Cheer up, Mr.
Rolles, you are in the right profession at last! As for helping
you, you may command me as you will. I have only a day's business
in Edinburgh on a little matter for my brother; and once that is
concluded, I return to Paris, where I usually reside. If you
please, you may accompany me thither. And before the end of a
month I believe I shall have brought your little business to a
satisfactory conclusion."
(At this point, contrary to all the canons of his art, our Arabian
author breaks off the STORY OF THE YOUNG MAN IN HOLY ORDERS. I
regret and condemn such practices; but I must follow my original,
and refer the reader for the conclusion of Mr. Rolles' adventures
to the next number of the cycle, the STORY OF THE HOUSE WITH THE
GREEN BLINDS.)
STORY OF THE HOUSE WITH THE GREEN BLINDS
Francis Scrymgeour, a clerk in the Bank of Scotland at Edinburgh,
had attained the age of twenty-five in a sphere of quiet,
creditable, and domestic life.
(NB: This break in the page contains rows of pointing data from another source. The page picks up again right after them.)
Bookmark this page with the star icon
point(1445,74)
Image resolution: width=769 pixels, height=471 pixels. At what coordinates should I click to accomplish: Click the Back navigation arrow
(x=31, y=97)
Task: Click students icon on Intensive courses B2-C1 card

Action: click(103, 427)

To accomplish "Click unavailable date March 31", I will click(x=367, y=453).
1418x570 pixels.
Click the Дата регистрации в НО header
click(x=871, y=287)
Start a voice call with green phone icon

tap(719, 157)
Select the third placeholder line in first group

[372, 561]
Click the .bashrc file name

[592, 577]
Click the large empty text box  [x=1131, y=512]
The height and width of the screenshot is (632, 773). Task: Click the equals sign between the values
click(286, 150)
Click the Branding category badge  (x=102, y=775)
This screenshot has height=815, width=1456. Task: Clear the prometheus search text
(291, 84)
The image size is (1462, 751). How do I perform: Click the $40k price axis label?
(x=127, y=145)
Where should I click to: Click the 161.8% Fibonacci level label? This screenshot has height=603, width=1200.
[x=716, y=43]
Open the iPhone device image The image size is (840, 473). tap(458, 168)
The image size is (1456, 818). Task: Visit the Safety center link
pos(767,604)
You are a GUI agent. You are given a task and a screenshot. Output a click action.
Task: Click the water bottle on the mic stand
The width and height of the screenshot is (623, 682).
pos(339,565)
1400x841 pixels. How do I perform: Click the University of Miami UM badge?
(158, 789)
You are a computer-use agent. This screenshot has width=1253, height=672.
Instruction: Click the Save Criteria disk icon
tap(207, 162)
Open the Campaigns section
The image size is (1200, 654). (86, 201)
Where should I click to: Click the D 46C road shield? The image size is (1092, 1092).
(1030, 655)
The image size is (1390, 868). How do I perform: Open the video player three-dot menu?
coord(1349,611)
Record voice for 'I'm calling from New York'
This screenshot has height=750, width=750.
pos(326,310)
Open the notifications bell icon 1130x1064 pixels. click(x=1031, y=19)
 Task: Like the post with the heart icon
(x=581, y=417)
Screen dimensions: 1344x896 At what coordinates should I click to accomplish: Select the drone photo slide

His mother died while he was young;
but his father, a man of sense and probity, had given him an
excellent education at school, and brought him up at home to
orderly and frugal habits. Francis, who was of a docile and
affectionate disposition, profited by these advantages with zeal,
and devoted himself heart and soul to his employment. A walk upon
Saturday afternoon, an occasional dinner with members of his
family, and a yearly tour of a fortnight in the Highlands or even
on the continent of Europe, were his principal distractions, and,
he grew rapidly in favour with his superiors, and enjoyed already a
salary of nearly two hundred pounds a year, with the prospect of an
ultimate advance to almost double that amount.